▸ WRITTEN PROBLEM: Print the records from the line with "Click the truck" to the line with "Looking at the screenshot, I should [159, 23].", reproducing each one without any change.

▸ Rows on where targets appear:
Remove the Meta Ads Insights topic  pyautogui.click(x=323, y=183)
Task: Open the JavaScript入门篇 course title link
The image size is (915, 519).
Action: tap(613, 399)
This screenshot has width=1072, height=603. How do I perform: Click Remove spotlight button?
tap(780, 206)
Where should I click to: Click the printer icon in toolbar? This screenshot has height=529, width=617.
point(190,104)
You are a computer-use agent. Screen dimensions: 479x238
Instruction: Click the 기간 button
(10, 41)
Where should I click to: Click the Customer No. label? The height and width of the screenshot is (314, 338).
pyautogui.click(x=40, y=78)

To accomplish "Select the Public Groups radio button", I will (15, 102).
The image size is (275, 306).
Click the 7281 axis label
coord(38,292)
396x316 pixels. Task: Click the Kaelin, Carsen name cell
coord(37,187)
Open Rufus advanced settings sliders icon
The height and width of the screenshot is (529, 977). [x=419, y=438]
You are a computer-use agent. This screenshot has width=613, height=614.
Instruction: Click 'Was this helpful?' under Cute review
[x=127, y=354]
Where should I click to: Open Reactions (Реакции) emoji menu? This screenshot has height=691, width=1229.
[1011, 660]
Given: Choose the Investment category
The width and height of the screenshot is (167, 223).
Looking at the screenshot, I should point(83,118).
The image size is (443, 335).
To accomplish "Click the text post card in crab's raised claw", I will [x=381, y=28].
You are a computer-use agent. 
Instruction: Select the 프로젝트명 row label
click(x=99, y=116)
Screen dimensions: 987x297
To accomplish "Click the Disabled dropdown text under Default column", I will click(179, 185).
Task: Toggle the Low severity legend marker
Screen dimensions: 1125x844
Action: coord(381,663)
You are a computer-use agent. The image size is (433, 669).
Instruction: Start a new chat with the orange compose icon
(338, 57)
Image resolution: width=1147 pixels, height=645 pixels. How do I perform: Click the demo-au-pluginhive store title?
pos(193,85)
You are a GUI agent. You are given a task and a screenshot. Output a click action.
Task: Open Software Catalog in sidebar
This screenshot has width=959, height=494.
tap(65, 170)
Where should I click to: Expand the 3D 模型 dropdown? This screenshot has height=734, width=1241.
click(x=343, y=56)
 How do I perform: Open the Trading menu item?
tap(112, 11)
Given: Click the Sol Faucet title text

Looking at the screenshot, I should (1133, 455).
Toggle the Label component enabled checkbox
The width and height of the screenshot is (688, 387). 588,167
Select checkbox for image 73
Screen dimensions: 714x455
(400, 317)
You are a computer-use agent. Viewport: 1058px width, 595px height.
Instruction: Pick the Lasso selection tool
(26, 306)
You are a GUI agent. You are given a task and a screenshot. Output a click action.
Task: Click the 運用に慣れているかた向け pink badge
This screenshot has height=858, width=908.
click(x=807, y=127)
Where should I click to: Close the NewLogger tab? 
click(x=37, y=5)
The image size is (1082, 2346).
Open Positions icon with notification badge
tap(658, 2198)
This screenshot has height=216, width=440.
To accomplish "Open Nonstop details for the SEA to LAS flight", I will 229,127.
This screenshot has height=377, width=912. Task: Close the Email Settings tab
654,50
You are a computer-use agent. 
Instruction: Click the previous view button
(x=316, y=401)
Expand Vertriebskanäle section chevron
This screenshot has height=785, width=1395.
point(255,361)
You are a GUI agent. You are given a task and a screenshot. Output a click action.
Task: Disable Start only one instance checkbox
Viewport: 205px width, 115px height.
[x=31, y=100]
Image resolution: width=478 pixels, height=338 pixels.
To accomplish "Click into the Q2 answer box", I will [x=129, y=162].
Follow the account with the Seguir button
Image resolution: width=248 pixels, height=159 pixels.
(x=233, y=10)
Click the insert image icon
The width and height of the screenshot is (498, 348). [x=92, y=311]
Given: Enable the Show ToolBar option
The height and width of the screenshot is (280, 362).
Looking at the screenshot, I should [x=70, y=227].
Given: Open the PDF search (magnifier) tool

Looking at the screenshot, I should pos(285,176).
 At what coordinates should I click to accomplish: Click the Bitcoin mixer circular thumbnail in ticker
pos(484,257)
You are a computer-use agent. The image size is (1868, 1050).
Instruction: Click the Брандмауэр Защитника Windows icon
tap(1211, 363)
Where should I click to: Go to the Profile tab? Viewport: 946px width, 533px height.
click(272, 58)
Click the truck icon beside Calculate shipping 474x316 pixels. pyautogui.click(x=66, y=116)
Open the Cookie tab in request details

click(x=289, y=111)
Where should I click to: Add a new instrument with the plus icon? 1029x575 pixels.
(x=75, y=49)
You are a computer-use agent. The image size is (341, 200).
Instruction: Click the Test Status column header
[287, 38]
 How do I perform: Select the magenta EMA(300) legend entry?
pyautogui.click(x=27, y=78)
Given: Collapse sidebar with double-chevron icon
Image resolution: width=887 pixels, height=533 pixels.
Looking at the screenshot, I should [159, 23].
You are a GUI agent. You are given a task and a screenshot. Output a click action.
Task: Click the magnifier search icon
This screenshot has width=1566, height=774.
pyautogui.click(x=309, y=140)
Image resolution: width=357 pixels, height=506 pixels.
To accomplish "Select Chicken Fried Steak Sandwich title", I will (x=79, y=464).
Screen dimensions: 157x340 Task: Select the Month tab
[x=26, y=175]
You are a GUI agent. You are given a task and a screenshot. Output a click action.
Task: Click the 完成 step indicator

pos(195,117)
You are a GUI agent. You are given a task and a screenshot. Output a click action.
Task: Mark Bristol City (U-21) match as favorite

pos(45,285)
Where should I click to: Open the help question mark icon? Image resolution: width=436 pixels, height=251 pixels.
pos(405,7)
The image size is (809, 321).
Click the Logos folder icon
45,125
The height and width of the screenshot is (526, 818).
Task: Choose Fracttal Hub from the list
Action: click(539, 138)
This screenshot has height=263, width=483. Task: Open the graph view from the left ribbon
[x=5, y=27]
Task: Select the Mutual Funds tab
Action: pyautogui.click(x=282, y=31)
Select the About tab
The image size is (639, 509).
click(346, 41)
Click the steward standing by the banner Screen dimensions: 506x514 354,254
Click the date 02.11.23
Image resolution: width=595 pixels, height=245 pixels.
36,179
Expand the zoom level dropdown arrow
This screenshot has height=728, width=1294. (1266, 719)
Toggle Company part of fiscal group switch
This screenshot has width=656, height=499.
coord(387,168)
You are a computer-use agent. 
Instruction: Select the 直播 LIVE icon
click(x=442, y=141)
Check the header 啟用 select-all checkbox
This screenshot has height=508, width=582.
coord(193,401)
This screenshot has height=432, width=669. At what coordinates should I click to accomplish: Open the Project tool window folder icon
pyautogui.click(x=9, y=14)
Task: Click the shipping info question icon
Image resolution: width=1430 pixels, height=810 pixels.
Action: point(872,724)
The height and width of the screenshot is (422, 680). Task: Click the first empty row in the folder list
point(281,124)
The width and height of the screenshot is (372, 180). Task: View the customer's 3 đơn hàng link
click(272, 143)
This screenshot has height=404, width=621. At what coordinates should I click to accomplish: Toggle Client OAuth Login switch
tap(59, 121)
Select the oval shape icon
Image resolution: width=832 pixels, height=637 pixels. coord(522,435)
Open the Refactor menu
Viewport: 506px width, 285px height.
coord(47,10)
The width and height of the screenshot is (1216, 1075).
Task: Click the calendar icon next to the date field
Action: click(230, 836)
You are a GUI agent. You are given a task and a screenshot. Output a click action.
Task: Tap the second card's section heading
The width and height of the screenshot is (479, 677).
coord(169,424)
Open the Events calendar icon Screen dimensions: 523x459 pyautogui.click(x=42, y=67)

▸ THE SOLUTION:
Click the truck icon beside Calculate shipping 474x316 pixels. pyautogui.click(x=66, y=116)
Open the Cookie tab in request details

click(x=289, y=111)
Where should I click to: Add a new instrument with the plus icon? 1029x575 pixels.
(x=75, y=49)
You are a computer-use agent. The image size is (341, 200).
Instruction: Click the Test Status column header
[287, 38]
 How do I perform: Select the magenta EMA(300) legend entry?
pyautogui.click(x=27, y=78)
Given: Collapse sidebar with double-chevron icon
Image resolution: width=887 pixels, height=533 pixels.
Looking at the screenshot, I should [159, 23].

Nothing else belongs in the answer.